> _Activity_:
From the line containing "754x374 pixels. At" to the end of the records below, output each line exactly; include both ends and nothing else.

Stored records:
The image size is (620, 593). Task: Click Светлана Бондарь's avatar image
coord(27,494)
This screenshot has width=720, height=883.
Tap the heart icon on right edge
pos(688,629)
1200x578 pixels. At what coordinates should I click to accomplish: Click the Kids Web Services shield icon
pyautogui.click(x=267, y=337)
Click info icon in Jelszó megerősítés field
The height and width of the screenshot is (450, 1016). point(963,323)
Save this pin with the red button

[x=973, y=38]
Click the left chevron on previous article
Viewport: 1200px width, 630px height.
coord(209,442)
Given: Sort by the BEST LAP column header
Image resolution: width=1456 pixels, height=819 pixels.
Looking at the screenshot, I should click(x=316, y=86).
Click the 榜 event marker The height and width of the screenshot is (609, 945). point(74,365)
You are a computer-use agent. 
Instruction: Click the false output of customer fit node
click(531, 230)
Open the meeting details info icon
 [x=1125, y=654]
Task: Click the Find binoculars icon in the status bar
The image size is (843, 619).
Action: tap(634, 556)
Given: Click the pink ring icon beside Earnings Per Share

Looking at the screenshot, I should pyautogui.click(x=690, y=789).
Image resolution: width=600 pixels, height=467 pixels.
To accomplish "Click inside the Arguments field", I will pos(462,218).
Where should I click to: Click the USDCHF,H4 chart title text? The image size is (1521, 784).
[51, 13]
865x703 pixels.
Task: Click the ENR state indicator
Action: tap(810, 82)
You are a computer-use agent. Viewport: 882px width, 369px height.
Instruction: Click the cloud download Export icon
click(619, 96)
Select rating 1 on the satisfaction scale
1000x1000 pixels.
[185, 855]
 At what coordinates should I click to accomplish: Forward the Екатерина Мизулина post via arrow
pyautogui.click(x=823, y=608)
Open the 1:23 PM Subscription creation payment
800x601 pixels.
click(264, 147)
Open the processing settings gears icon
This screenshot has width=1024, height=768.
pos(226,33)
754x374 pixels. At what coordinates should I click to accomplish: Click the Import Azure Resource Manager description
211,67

> _Written response_:
754x374 pixels. At what coordinates should I click to accomplish: Click the Import Azure Resource Manager description
211,67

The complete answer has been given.